Excerpted passage
══════════
Political activists and bloggers Emin Milli and Adnan Hajizade who were victims of an apparently staged attack in July 2009 and subsequently convicted of hooliganism were released in November 2010 after serving over half of their sentences.

Several journalists suffered physical attacks by police and others; the government failed to meaningfully investigate these incidents. In February a police officer attacked Leyla Ilgar, a correspondent for the Yeni Musavat newspaper, as she reported at a local market. Police interrogated her and deleted the photographs from her camera. In May police detained Seymur Haziev, a reporter for the Azadlig newspaper, at an opposition rally in Baku. Haziyev was questioned without his lawyer, charged with resisting arrest, and sentenced to seven days imprisonment. Haziyev reported that two officers kicked and hit him periodically during the interrogation.

In July unidentified men attacked Elmin Badalov, a reporter for Yeni Musavat, and Anar Garayli, the deputy editor of Milli Yol, while they took photographs for an investigative story about luxury villas near Baku believed to be built by the transportation minister. In August an unidentified assailant stabbed Rasul Shukursoy, a sports writer for Komanda newspaper, in the arm. Shukursoy links the incident to his article criticizing a famous football player.

Police interfered with journalists' efforts to document public protests. In June as police broke up a Baku demonstration by opposition party Musavat, they also shoved journalists and prevented them from filming. In July presidential administration guards detained and erased the recordings of four journalists filming a protest by Sabirabad region residents complaining about the government's response to severe flooding in southern Azerbaijan.

In May Baku airport security forced Norwegian journalist Erling Borgen to place his camera and recorded DVD footage in his checked bags. Upon arrival in Oslo Borgen discovered that all footage from his visit to Azerbaijan for a documentary on Eynulla Fatullayev had disappeared.

In February the parliament approved amendments to several laws that ban media representatives from videotaping, photographing, or audio recording without a subject's prior knowledge or consent, except in "operative-investigative cases" carried out by law enforcement. In June the government placed restrictions on street newspaper vending in central Baku, allegedly for aesthetic reasons, limiting many newspapers' distributions and revenues.

Elections to Milli Mejlis (Parliament)

The ruling Yeni Azerbaijan Party won an overwhelming majority in the November 7 parliamentary elections; only one clear opposition candidate gained a seat in the country's 125-member parliament. Restrictions on political parties and free expression of political views, due to restrictions on the freedoms of assembly and association, marred the pre-election campaign. International observers criticized the elections for failing to meet international standards.

In September the ECtHR found Azerbaijan violated the right of opposition candidate Flora Karimova to free elections when it invalidated 2005 parliamentary election results in the district she had won.
══════════
Dataset excerpt
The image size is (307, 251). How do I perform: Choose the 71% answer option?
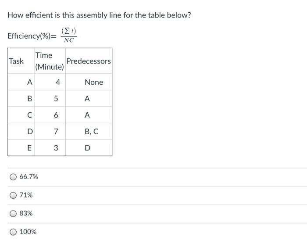tap(14, 195)
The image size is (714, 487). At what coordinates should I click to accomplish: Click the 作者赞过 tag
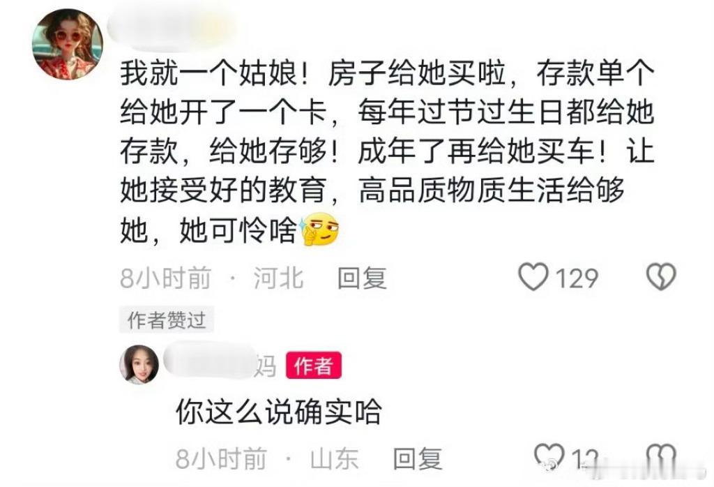(x=167, y=320)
══════════
Exercises to complete
A – List every publication that the excerpt on media and elections in Azerbaijan names as the employer of a reporter, writer, or editor.
B – In the excerpt on media and elections in Azerbaijan, what sentence did the Azadlig reporter detained at the May opposition rally in Baku receive?

Exercise results
A – Yeni Musavat, Azadlig, Milli Yol, Komanda

B – Seven days of imprisonment.